Google’s Android platform outsmarts the iPhone ecosystem in terms of the market share. However, when it comes to revenue, the App Store is a clear winner. Apple accounted for $11 billion of the total $17 billion generated in the third-quarter from the apps across the world excluding China, according to the data from App Annie.
Now, the acquisition of BuddyBuild could help Apple up the number of downloads, which is still behind Google’s Android. The Tim Cook-led company aims to increase its software and services revenue twofold by 2020. According to Pacific Crest analyst Andy Hargreaves, the App Store may be a major contributor in that growth.
This acquisition would also strengthen Apple’s coding platform – known as Xcode. Over the years, the company has taken several steps to improve the Xcode, like releasing new and simpler language, developing a revenue-sharing model for subscription apps and moving a major part of its software research out in the open, according to CNBC. Apple also acquired Workflow.

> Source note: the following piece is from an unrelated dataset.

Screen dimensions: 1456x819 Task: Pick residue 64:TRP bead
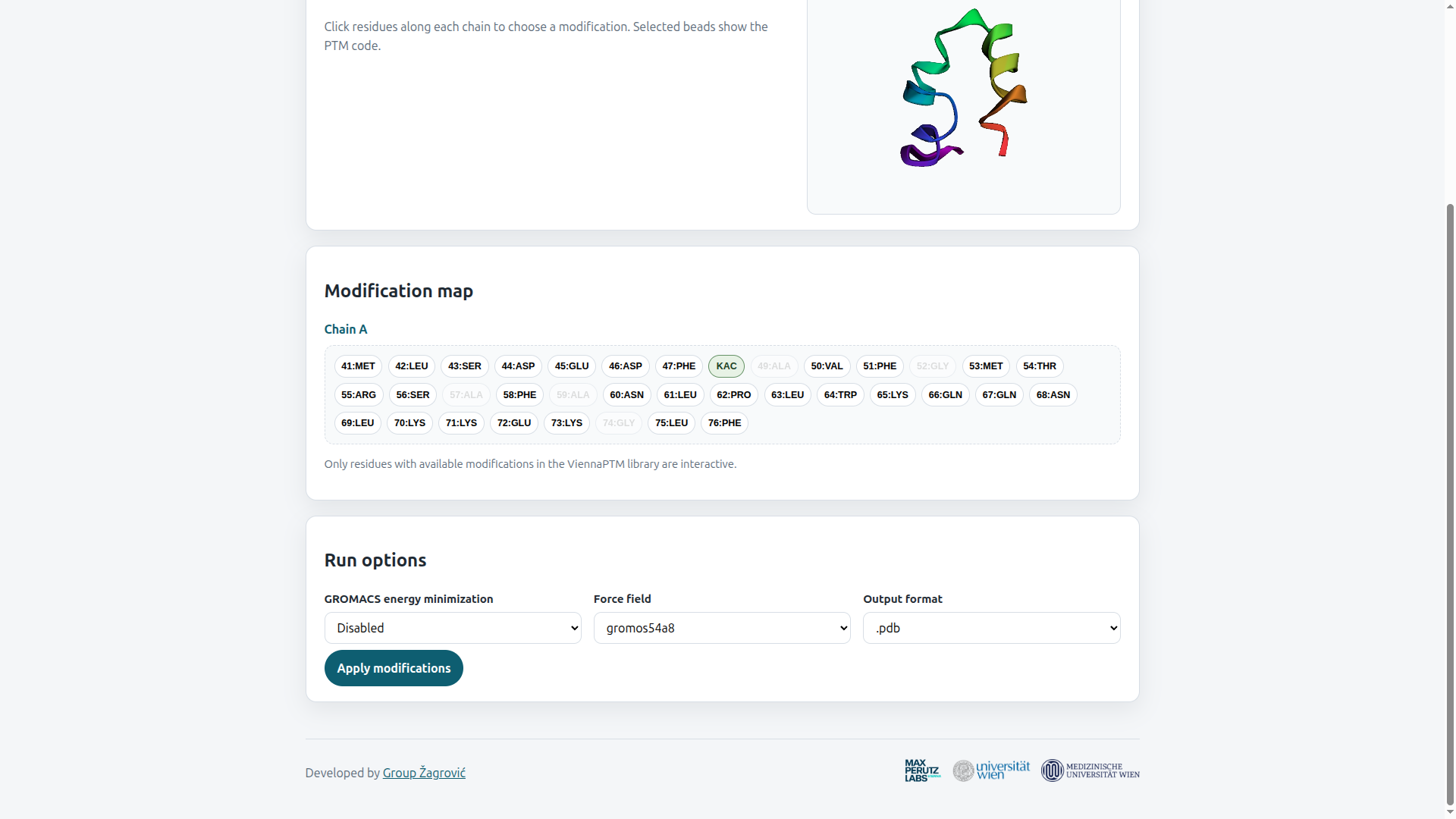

About two years back, when Apple started releasing these changes, developers stated that there are certain drawbacks in the company’s ecosystem, including the incapability to fix bugs. The developers also stated that start-ups and small staffs were finding it hard to catch up with the frequency at which Apple was rolling out the new iOS system, notes CNBC.
Hopefully all these issues are now resolved. The Cupertino, California-based company is well aware of developers’ role in the success of its eco system. Apple starts with offering powerful tools to the developers, who in turn use these to create a successful app, which attracts the consumers to the platform – a win for Apple and app developers alike.